WRITTEN EXERCISE.
Copy out the lines from the line containing "Click the Highlights heading" through the line containing "click(53, 126)", including the requests, and add 122 to every coordinate in the answers.

Saved data entries:
_ _ _ _ _ _ _

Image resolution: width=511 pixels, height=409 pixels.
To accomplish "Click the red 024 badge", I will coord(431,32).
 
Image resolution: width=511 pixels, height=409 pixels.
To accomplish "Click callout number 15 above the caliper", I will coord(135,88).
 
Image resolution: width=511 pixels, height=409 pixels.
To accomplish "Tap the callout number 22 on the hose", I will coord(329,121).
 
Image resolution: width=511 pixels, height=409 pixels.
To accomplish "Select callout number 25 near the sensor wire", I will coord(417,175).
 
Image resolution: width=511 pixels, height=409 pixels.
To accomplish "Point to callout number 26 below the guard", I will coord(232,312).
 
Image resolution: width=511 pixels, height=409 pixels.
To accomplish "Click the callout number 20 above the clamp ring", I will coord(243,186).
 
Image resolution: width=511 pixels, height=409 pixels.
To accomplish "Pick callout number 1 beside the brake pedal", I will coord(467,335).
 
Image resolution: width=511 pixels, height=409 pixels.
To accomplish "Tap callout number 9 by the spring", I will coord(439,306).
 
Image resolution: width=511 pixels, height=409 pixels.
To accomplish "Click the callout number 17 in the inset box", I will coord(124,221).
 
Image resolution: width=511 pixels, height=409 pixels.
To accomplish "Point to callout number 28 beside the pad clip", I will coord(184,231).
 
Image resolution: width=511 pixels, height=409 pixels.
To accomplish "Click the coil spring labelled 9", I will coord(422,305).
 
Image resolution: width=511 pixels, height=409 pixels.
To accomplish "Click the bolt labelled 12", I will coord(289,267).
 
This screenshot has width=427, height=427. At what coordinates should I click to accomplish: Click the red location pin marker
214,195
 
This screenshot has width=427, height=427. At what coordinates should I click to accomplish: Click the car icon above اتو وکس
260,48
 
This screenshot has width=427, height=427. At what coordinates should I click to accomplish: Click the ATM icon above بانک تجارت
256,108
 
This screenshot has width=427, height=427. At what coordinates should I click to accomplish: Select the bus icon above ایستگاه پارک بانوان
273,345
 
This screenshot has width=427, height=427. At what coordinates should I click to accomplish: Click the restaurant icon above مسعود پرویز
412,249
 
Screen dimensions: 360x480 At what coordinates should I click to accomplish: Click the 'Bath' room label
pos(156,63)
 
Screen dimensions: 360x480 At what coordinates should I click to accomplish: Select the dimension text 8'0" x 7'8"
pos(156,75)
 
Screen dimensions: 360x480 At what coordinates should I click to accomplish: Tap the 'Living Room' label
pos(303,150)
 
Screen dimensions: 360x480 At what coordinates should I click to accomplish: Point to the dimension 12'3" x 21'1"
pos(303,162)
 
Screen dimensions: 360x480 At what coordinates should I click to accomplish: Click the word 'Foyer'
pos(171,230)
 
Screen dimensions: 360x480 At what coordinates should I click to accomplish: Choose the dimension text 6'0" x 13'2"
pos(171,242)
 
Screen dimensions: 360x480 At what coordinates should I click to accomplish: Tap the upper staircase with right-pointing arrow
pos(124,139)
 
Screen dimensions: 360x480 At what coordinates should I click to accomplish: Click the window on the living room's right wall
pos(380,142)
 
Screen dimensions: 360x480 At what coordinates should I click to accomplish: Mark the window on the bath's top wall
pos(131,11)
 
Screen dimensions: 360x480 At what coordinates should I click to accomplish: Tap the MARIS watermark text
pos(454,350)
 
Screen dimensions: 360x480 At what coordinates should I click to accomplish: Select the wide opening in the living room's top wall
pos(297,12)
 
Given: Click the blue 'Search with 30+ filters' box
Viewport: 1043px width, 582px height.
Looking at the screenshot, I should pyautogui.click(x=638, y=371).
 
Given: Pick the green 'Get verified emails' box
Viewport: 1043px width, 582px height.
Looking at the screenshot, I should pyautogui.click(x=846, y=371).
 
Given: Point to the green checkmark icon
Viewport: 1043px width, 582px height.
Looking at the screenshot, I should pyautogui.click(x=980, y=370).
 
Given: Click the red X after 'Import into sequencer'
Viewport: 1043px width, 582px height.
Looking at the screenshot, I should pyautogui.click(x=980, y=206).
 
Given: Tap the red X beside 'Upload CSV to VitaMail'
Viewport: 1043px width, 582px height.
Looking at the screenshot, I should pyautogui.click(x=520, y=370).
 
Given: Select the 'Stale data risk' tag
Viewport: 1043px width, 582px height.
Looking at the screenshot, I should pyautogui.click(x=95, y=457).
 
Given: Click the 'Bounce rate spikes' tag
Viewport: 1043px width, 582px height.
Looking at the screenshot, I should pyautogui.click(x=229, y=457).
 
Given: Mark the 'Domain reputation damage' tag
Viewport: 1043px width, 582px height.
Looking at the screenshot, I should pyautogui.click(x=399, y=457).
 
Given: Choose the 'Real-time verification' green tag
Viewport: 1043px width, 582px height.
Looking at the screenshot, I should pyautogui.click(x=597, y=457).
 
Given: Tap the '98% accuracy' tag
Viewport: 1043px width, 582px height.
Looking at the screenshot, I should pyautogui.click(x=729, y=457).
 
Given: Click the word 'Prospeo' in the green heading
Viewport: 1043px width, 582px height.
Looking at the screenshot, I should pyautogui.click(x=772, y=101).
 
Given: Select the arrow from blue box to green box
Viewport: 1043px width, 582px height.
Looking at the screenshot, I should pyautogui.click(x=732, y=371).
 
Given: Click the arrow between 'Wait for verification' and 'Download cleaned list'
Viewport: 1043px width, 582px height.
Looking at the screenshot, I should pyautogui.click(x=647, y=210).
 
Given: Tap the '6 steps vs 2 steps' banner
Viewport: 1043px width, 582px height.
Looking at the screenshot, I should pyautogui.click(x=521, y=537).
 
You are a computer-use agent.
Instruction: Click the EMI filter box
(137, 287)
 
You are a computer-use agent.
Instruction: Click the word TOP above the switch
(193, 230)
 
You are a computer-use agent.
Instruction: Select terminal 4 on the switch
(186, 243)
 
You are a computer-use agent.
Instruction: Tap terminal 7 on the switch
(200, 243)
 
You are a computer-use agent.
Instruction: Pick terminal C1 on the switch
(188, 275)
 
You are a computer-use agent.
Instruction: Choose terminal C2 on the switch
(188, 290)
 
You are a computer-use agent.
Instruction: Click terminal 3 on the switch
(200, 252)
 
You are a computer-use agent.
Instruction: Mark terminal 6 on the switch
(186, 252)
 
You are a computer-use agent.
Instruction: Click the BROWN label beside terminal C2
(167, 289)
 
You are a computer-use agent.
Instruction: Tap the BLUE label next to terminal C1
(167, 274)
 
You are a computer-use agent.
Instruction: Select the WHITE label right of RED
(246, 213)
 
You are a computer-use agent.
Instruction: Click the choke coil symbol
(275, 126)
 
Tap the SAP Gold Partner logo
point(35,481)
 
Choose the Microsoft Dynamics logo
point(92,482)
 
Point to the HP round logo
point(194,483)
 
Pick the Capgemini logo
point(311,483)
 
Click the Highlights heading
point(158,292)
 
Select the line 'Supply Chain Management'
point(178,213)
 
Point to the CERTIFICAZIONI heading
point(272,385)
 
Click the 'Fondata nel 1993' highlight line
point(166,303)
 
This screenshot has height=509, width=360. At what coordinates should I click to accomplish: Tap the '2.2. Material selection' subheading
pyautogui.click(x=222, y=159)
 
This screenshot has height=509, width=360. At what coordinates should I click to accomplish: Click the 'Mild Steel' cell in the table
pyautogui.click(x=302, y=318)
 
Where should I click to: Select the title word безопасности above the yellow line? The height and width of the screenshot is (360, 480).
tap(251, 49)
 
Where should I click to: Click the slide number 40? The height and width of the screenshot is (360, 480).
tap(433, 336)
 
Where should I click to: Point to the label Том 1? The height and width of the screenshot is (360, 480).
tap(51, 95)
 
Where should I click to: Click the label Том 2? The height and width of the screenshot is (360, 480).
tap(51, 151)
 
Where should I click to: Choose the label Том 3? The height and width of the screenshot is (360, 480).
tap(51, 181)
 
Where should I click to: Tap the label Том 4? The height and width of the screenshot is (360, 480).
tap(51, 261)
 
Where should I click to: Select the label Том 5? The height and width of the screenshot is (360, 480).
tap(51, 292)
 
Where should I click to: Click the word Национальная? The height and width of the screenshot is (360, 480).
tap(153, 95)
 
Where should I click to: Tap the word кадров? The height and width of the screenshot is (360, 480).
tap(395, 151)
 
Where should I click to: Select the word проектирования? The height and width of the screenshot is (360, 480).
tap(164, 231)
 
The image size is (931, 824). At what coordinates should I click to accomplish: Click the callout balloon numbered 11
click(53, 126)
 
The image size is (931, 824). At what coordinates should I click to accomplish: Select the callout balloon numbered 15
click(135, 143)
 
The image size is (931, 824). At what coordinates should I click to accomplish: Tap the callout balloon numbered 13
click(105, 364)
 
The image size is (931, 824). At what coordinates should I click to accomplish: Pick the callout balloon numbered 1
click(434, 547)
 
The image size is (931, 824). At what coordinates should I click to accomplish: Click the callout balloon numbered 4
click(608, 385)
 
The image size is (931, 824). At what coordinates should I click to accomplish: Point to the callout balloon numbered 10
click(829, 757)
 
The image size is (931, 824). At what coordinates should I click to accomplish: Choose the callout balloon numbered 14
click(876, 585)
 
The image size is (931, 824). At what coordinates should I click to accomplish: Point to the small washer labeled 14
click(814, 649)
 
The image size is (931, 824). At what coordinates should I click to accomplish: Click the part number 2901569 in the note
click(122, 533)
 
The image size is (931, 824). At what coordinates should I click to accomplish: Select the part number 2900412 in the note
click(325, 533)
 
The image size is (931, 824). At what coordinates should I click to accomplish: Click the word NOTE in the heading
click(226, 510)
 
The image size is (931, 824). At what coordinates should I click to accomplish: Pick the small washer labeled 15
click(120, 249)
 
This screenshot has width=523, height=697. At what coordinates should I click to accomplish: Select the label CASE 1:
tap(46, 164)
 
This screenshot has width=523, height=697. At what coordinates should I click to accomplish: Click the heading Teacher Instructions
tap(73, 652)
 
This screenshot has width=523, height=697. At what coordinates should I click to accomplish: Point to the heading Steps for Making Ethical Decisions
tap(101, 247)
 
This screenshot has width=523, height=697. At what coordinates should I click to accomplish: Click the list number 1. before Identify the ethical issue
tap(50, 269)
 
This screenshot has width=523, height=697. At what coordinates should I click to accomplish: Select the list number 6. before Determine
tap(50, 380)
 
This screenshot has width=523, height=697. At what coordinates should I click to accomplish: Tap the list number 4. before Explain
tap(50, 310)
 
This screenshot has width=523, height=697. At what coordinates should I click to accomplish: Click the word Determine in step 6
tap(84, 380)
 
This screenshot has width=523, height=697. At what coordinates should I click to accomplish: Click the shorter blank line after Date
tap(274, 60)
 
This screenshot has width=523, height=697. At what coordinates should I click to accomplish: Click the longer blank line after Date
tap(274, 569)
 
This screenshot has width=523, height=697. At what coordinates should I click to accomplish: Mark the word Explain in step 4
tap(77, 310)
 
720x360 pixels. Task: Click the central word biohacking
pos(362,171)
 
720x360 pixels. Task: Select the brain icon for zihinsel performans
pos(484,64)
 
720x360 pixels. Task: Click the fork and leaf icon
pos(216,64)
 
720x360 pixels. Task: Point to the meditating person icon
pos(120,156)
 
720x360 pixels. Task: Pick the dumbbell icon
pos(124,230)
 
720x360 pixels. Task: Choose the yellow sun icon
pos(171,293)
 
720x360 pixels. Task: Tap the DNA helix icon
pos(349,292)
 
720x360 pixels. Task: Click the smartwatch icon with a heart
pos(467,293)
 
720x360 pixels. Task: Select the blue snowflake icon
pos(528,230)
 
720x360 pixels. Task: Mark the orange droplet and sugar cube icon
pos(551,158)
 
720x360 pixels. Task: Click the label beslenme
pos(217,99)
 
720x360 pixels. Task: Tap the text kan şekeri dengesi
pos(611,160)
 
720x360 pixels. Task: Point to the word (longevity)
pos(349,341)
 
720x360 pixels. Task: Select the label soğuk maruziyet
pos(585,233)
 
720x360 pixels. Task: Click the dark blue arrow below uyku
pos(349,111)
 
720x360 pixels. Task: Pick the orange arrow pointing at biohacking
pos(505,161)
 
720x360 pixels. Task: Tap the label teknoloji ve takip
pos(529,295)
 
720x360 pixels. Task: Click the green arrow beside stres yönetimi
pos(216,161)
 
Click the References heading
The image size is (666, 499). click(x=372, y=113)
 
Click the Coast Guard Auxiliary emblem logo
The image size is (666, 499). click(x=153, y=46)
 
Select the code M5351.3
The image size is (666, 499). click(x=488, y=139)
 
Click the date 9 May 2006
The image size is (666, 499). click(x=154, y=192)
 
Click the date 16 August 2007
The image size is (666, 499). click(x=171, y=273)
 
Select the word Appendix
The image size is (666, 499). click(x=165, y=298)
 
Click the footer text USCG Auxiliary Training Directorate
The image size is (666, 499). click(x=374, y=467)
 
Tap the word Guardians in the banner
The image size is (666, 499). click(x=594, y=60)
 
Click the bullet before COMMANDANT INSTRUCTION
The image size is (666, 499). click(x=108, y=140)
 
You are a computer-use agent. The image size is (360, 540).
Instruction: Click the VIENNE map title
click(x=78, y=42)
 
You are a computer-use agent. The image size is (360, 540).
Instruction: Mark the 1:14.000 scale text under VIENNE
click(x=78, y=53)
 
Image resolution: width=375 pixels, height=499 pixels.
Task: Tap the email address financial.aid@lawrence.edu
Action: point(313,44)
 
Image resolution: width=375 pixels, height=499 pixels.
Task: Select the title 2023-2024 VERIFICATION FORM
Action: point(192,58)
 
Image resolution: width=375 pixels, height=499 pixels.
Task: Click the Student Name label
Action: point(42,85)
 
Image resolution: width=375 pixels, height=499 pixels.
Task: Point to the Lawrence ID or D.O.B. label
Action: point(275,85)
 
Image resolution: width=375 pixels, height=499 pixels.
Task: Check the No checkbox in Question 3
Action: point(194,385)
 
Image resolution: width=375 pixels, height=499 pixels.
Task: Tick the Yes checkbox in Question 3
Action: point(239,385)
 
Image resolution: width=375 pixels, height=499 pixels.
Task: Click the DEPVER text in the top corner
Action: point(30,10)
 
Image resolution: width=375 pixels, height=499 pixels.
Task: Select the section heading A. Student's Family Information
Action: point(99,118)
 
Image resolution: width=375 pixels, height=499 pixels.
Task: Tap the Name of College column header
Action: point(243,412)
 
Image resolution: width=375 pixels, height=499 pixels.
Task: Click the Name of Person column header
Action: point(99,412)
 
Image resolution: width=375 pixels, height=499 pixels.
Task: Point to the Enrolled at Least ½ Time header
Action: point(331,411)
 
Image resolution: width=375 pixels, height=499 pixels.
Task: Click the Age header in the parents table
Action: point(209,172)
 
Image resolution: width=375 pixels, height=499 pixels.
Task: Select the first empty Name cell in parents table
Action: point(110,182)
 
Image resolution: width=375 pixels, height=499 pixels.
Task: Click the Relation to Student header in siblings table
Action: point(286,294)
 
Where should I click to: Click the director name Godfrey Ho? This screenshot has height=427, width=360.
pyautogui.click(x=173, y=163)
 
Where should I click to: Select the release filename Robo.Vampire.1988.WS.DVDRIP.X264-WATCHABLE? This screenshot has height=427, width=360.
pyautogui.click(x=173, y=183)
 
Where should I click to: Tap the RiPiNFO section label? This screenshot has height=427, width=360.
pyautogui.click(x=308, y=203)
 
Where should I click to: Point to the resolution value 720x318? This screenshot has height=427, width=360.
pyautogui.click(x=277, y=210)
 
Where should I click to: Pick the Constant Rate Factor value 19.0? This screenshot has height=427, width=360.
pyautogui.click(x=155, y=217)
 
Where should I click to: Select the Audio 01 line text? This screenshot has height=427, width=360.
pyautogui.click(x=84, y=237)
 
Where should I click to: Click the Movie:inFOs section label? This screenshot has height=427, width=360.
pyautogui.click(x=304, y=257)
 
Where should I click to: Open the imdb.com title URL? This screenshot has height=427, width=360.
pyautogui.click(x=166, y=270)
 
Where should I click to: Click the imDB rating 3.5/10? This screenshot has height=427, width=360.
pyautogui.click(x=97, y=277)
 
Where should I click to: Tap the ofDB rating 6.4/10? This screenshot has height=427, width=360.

_ _ _ _ _ _ _

TASK OUTPUT.
Click the Highlights heading
point(280,414)
 
Select the line 'Supply Chain Management'
point(300,335)
 
Point to the CERTIFICAZIONI heading
point(394,507)
 
Click the 'Fondata nel 1993' highlight line
point(288,425)
 
This screenshot has height=509, width=360. At what coordinates should I click to accomplish: Tap the '2.2. Material selection' subheading
pyautogui.click(x=344, y=281)
 
This screenshot has height=509, width=360. At what coordinates should I click to accomplish: Click the 'Mild Steel' cell in the table
pyautogui.click(x=424, y=440)
 
Where should I click to: Select the title word безопасности above the yellow line? The height and width of the screenshot is (360, 480).
tap(373, 171)
 
Where should I click to: Click the slide number 40? The height and width of the screenshot is (360, 480).
tap(555, 458)
 
Where should I click to: Point to the label Том 1? The height and width of the screenshot is (360, 480).
tap(173, 217)
 
Where should I click to: Click the label Том 2? The height and width of the screenshot is (360, 480).
tap(173, 273)
 
Where should I click to: Choose the label Том 3? The height and width of the screenshot is (360, 480).
tap(173, 303)
 
Where should I click to: Tap the label Том 4? The height and width of the screenshot is (360, 480).
tap(173, 383)
 
Where should I click to: Select the label Том 5? The height and width of the screenshot is (360, 480).
tap(173, 414)
 
Where should I click to: Click the word Национальная? The height and width of the screenshot is (360, 480).
tap(275, 217)
 
Where should I click to: Tap the word кадров? The height and width of the screenshot is (360, 480).
tap(517, 273)
 
Where should I click to: Select the word проектирования? The height and width of the screenshot is (360, 480).
tap(286, 353)
 
The image size is (931, 824). At what coordinates should I click to accomplish: Click the callout balloon numbered 11
click(175, 248)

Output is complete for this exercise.